You are thinking about selling your Orangeville home and as luck would have it your neighbours’ home almost instantly goes up for sale. You’re curious, as are all of the other neighbours as to how much they are asking. First stop, Google. You enter the address and hit the return button and are pleasantly surprised at the list price, you really had no idea what homes in Orangeville were selling for yet alone on your street. The prospect of listing your home close to that price excites you but you decide you are going to wait and see how the neighbours fare out.
Days turn into weeks and you notice that things have quieted down around the neighbours’ house and the for sale sign remains. It seems the initial excitement brought people in droves but now only the occasional buyer visits. Your assumption is that there must be something wrong with the house. You decide that it’s time to call us here at The Mullin Group and ask us to come out and provide you with a market evaluation because you know that your house is worth a lot more than the neighbours’. You have maintained your home and added numerous improvements over the years. If the neighbours’ house is worth what they’re asking, yours is worth much more right?
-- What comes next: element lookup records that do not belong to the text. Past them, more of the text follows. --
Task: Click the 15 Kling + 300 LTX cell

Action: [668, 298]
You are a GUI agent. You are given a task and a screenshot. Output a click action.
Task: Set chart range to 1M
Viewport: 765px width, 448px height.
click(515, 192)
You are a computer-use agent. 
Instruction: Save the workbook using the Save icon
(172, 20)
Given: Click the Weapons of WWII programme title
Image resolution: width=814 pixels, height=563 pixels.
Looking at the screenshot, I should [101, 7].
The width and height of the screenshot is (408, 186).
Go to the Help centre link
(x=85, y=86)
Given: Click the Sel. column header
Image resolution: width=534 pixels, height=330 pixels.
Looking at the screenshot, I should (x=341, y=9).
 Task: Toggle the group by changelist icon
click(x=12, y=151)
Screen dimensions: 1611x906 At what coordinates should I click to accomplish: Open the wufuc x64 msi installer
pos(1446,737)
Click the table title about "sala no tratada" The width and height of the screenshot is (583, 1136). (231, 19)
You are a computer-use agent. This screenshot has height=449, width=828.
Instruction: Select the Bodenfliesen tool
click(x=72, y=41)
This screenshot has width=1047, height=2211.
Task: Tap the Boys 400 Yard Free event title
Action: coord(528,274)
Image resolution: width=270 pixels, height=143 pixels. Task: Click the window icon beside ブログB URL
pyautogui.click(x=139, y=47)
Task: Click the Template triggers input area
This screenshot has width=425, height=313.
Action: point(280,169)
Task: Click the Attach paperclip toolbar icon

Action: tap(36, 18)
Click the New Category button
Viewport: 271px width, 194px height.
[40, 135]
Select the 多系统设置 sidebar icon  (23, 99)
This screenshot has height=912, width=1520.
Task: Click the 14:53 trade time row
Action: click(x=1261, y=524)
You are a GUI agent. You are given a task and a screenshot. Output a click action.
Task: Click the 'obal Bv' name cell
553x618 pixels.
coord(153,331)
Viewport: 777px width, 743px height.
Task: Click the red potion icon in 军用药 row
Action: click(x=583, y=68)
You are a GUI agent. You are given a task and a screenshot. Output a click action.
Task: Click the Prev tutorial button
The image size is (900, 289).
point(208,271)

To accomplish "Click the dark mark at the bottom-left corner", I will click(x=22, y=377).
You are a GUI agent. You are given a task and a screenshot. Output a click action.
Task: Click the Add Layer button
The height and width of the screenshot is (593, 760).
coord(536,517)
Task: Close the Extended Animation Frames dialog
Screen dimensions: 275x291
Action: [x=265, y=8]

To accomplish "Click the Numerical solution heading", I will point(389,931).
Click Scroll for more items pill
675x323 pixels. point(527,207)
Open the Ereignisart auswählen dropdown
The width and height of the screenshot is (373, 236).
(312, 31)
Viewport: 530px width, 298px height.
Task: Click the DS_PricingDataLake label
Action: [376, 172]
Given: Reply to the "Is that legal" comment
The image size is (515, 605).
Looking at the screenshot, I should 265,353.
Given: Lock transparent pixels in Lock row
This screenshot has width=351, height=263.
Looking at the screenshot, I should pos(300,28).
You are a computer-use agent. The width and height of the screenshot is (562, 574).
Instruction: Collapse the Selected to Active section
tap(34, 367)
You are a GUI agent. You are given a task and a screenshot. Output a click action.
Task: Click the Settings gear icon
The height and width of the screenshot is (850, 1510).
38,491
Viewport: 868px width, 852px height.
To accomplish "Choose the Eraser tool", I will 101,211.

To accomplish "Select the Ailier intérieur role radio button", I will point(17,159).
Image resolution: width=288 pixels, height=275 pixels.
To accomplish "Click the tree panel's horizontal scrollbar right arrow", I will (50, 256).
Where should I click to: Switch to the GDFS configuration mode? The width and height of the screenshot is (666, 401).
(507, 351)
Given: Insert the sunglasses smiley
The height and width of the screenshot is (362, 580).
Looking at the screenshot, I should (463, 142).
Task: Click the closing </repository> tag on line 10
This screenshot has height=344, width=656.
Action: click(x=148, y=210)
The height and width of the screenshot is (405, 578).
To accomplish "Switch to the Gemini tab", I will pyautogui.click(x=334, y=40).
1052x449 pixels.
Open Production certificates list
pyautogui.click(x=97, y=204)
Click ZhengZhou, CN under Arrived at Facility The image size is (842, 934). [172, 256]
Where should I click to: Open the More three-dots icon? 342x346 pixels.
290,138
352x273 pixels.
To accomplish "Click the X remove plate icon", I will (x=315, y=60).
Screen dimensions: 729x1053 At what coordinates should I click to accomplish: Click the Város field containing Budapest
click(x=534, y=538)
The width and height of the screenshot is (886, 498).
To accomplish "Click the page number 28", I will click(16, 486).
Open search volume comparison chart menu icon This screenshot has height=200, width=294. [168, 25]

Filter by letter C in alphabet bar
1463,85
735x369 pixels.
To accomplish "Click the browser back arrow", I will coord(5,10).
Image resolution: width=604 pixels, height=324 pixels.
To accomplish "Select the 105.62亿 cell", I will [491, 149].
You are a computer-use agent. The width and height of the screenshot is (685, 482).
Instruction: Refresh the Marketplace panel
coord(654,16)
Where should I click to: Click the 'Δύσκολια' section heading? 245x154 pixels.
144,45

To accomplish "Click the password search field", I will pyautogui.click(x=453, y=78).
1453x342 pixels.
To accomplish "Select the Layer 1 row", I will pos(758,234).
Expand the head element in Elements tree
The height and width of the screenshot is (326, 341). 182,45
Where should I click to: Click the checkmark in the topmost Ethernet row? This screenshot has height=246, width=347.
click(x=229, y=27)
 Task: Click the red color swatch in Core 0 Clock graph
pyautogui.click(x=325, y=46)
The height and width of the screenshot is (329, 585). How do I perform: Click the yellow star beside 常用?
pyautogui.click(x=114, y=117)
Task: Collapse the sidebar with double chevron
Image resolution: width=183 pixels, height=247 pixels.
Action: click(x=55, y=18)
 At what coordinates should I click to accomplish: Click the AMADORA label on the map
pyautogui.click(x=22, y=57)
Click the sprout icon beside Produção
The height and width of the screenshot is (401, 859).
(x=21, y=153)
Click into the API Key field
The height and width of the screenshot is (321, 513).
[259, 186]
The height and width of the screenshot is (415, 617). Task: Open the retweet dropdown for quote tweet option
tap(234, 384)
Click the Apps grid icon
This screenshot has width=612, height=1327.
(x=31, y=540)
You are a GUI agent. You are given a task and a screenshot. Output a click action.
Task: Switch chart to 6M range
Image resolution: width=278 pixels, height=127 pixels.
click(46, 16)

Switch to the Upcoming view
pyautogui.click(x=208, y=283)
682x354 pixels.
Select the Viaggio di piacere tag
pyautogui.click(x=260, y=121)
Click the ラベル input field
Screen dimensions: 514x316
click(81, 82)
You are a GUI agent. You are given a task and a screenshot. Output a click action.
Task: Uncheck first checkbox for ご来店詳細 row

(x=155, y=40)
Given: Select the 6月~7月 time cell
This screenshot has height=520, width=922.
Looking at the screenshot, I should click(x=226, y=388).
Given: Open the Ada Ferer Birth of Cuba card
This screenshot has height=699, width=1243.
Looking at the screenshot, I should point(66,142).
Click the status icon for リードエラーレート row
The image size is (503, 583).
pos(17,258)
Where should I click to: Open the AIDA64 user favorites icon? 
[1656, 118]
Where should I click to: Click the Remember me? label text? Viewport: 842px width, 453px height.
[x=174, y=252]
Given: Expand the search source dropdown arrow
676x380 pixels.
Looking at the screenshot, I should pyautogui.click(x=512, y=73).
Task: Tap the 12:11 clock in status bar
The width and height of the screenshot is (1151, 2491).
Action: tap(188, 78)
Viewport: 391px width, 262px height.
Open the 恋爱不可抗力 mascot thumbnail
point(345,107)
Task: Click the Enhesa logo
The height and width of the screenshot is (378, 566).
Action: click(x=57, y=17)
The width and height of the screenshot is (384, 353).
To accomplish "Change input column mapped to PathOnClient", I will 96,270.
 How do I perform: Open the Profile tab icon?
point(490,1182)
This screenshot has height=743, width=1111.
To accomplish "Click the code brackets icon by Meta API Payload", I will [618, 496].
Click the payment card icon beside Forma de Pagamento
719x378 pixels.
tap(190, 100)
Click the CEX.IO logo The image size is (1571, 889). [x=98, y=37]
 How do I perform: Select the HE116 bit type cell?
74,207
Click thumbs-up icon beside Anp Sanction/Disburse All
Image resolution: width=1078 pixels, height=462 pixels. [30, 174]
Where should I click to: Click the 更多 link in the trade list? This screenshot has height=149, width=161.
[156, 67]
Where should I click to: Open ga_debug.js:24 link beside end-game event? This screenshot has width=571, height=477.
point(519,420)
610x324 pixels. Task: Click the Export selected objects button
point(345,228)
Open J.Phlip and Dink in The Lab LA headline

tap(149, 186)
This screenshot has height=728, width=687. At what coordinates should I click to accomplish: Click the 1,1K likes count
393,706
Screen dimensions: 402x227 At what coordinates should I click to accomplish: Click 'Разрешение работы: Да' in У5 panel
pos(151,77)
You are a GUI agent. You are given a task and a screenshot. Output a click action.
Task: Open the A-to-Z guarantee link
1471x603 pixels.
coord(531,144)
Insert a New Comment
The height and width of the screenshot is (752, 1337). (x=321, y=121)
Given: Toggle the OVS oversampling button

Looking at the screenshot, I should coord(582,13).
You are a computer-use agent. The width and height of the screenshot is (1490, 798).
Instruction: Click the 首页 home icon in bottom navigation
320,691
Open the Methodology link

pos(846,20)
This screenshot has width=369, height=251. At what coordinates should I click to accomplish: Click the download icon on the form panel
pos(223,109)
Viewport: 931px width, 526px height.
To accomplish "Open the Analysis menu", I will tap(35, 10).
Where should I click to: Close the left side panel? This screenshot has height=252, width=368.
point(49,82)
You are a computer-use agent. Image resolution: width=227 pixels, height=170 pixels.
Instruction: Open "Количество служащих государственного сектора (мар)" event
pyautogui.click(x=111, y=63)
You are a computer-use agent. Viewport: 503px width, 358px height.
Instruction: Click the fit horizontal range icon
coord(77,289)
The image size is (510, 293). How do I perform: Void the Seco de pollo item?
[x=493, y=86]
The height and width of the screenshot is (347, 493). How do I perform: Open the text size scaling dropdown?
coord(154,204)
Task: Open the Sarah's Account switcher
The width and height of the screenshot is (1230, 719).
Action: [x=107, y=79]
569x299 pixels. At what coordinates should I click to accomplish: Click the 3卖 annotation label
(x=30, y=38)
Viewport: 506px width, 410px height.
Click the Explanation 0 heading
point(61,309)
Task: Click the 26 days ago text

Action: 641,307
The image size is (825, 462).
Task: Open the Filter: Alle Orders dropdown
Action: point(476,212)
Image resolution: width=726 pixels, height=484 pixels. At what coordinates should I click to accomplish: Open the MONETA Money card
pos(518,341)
This is a fallacy that we constantly encounter. It happens when a seller or potential seller believes that their home is worth the same as, or more than a neighbours’ house that is currently on the market. Unfortunately, it is a difficult pill to swallow when we have to inform you that nothing could be further from the truth. Do you know how we determine value on a home? It has nothing to do with any property that is currently for sale. It has everything to do with homes that have sold and… it’s not a number we pull out of the air, it’s a number that we estimate that an educated buyer would be willing to pay for your home based on similar homes that have sold. That’s right; it’s the market that determines the value we place on your home. What other similar properties in your neighbourhood have sold for. We have to factor in all the similarities and differences and assign a value to each characteristic that either increases or decreases the value based on past sales.
Why is it then that your Orangeville home’s value could be lower than the current list price of your neighbour? Well, some agents would prefer to take an overpriced listing (sellers desired price) in order to get the listing as opposed to losing out on getting the listing all together. This often translates into a listing that receives a lot of attention in the first couple of weeks that it’s on the market because it’s new inventory; however, after a couple of weeks of sitting things die down and showings are far and few. Often times you will notice that the price is reduced or the listing is terminated and a new agent lists it. If the price remains the same, the pattern continues. If the home is listed at market price, it sells quickly because it is the price the market determined, not the price the seller hoped for.
On the same topic, we find it funny that many homeowners are misinformed when it comes to what their neighbours’ home actually sold for. Sellers will often inflate that number or perhaps, like a game of telephone, the numbers get lost in translation.
As Realtors, we have access to all of this information and are happy to provide you with up to date sale prices on similar homes to yours and together we will determine a price that will get your home sold quickly and net you the most we can at the conclusion of the sale.